Si l’exégèse messianique de la locution matthéenne est la bonne, force est d’admettre que son emploi conciliaire commence par l’infléchir du côté des « appels de l’Esprit » ou des « semences du Verbe », laissant à l’arrière-plan la notion de temps messianiques, non sans ouvrir carrière sans le nommer à un messianisme au sens sécularisé, messianisme formellement sans messie, faisant un avec un millénarisme que l’on peut qualifier de re-pneumatisé, réinvesti par le thème du Saint-Esprit, emprunté qu’il est à un millénarisme lui-même issu d’un millénarisme à coloration joachimite vidé entre-temps de l’Esprit Saint auquel on substitue l’esprit de l’histoire, histoire qui est elle-même une récupération de l’Histoire sainte par la philosophie de l’histoire dont Hegel offre un exemple éminent que Marx récupérera à son tour selon son propre dessein.
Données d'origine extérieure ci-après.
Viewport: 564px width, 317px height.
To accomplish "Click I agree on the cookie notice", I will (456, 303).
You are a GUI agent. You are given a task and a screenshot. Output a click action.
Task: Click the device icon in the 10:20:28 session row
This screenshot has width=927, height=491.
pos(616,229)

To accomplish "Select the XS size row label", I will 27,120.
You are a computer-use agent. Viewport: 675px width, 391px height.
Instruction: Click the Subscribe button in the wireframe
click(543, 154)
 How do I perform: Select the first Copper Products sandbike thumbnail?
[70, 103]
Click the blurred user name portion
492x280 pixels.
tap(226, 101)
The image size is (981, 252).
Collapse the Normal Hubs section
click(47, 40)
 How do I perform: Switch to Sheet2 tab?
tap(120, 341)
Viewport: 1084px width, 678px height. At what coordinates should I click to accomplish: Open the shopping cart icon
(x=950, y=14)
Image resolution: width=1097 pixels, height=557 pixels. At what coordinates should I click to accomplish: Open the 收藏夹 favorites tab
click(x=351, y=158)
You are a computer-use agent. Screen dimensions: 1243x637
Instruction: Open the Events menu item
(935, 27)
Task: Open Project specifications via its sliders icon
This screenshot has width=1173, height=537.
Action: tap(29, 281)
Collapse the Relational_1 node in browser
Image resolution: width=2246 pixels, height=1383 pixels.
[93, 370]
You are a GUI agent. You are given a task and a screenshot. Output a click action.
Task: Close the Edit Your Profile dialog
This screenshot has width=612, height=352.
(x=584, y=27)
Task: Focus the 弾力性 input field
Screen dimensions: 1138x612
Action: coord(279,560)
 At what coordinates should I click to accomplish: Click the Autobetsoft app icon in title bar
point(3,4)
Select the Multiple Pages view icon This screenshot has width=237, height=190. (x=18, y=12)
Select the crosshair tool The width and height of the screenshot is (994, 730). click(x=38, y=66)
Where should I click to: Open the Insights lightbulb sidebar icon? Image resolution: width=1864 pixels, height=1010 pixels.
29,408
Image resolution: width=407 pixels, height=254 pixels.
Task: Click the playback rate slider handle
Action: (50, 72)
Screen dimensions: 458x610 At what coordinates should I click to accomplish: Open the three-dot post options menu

L’influence du marxisme dans l’intelligentsia « conciliaire », en particulier le succès d’Ernst Bloch (dont la pensée tend à identifier utopie et espérance), peut s’analyser comme un cas d’ouverture, en l’espèce aux modes et dictatures universitaires.
Que faut-il penser de la fortune de notre thème au long de ces quelques décennies ? La première remarque qui se fait jour à l’examen de ses successives occurrences, c’est sa plasticité. Son succès tient-il donc à une polysémie suggestive ? Ou s’il tenait, plus exactement, à une indétermination ? Car si l’on cherchait à dresser une liste de ces signes, on se trouverait bientôt à court, comme si la thématique qu’il suggère résistait à tout essai d’investigation, d’explicitation. Comme si une simple demande d’éclaircissement par la méthode traditionnelle de l’exemple, manifestait une résistance à l’Esprit (comme disait saint Etienne devant le Sanhédrin), une mauvaise volonté, un esprit chagrin.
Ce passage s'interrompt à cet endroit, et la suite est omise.